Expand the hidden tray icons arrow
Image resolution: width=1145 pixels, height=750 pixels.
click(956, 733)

--

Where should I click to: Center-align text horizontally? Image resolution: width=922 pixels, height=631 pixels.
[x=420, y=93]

**EXERCISE AIM**.
Copy verbatim the rows in the stretch from the line containing "Where should I" through the line containing "[x=420, y=93]", including both of those lines.

**EXERCISE ANSWER**.
Where should I click to: Center-align text horizontally? Image resolution: width=922 pixels, height=631 pixels.
[x=420, y=93]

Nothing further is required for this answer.